▶ [Data for the task]
"""

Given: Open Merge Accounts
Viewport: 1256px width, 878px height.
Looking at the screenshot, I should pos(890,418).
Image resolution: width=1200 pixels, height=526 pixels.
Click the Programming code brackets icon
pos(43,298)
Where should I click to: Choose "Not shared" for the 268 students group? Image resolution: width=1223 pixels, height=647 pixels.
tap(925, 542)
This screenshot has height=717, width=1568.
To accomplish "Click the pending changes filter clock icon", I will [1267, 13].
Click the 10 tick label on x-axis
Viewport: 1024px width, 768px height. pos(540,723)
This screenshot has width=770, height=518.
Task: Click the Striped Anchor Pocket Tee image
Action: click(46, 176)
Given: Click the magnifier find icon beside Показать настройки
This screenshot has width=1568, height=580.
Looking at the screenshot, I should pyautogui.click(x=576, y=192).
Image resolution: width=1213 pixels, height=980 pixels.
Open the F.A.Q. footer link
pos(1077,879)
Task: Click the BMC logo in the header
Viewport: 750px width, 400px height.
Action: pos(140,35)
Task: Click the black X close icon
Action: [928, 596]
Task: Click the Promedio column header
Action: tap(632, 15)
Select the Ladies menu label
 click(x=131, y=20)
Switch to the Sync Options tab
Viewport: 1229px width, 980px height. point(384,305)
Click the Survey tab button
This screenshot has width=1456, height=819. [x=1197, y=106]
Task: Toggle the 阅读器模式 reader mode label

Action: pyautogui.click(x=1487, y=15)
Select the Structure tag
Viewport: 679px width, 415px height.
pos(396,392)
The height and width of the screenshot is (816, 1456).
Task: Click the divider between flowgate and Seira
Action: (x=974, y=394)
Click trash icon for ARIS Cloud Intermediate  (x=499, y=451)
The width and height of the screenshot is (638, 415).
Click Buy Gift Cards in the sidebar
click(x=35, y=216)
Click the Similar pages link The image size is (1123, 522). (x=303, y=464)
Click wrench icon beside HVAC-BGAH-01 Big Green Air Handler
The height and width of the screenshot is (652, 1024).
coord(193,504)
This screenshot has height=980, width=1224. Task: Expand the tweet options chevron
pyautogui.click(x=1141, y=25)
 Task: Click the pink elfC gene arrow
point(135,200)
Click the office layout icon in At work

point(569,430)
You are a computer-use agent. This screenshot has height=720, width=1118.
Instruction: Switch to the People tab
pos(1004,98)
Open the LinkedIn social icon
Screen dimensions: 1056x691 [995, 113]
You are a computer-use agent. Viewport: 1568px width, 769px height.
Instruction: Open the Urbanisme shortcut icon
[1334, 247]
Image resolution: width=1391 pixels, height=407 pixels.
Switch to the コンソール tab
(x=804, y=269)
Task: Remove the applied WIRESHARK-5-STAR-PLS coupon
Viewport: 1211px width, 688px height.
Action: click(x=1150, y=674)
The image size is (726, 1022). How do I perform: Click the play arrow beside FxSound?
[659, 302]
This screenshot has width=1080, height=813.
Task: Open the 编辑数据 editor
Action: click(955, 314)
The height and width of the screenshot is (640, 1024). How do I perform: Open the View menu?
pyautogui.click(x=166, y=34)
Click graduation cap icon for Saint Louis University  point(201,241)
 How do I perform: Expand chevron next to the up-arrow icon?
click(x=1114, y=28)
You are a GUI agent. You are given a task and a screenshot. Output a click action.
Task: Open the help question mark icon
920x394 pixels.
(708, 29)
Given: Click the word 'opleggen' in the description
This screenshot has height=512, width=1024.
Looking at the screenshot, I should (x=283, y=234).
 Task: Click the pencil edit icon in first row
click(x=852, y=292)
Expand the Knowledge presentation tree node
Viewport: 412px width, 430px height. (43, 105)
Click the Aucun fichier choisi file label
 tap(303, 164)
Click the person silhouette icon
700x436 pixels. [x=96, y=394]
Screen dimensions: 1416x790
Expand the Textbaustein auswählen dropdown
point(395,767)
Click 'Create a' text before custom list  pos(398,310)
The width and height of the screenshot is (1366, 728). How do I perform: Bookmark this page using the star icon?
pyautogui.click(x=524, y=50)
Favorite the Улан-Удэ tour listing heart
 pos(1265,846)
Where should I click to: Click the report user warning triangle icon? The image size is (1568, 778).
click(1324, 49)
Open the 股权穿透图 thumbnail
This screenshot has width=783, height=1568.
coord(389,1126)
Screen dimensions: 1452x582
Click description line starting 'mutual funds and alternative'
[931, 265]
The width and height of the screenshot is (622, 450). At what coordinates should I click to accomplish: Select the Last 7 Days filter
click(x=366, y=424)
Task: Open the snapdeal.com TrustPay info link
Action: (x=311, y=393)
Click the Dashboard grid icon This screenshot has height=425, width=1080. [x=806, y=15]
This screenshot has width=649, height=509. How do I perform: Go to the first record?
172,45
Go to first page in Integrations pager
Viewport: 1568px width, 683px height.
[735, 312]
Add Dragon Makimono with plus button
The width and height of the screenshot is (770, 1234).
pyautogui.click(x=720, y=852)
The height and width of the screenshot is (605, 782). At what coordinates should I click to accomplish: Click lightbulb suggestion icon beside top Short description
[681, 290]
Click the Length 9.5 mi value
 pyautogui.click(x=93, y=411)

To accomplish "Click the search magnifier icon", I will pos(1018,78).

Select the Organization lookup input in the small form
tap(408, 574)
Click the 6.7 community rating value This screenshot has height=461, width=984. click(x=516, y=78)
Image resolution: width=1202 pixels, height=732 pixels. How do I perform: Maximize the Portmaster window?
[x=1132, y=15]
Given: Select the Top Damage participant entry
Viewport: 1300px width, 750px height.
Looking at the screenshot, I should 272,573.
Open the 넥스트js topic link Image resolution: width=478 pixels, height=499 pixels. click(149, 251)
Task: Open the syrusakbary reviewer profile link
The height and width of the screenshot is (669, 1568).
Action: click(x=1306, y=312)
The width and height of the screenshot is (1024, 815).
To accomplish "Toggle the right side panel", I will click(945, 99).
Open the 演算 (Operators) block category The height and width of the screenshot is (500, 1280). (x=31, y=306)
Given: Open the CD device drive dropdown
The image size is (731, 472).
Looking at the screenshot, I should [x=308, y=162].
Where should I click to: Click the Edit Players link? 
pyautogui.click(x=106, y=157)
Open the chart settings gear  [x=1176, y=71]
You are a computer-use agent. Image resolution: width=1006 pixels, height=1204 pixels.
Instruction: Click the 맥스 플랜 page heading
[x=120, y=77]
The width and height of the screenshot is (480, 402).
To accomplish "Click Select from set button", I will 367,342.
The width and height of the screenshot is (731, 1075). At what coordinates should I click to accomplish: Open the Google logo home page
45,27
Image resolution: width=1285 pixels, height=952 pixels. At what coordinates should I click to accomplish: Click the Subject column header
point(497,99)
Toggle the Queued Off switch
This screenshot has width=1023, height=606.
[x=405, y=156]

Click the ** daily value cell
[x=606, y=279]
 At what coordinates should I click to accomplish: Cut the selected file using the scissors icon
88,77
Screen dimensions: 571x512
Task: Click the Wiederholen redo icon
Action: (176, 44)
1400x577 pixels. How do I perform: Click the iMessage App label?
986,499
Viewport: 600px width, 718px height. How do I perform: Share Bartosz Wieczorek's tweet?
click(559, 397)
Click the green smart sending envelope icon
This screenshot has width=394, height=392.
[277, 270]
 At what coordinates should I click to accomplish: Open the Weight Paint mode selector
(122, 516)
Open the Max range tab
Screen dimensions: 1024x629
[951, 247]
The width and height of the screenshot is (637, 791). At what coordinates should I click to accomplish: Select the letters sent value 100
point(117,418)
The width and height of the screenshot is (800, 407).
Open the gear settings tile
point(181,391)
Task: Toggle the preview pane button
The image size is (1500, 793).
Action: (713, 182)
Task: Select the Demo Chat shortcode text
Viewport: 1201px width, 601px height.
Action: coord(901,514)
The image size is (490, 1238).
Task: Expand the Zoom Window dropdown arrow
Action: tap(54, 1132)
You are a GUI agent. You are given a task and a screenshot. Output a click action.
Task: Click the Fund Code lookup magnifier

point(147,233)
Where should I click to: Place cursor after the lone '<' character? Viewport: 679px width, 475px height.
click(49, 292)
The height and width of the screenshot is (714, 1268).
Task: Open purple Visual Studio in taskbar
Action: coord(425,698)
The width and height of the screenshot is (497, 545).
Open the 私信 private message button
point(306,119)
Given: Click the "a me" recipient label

"""

▶ [Problem]
Each line from the first line of the entries up to and including the line containing "This screenshot has height=717, width=1568." should be transcribed exactly, with all other lines left out.

▶ [Result for this exercise]
Given: Open Merge Accounts
Viewport: 1256px width, 878px height.
Looking at the screenshot, I should pos(890,418).
Image resolution: width=1200 pixels, height=526 pixels.
Click the Programming code brackets icon
pos(43,298)
Where should I click to: Choose "Not shared" for the 268 students group? Image resolution: width=1223 pixels, height=647 pixels.
tap(925, 542)
This screenshot has height=717, width=1568.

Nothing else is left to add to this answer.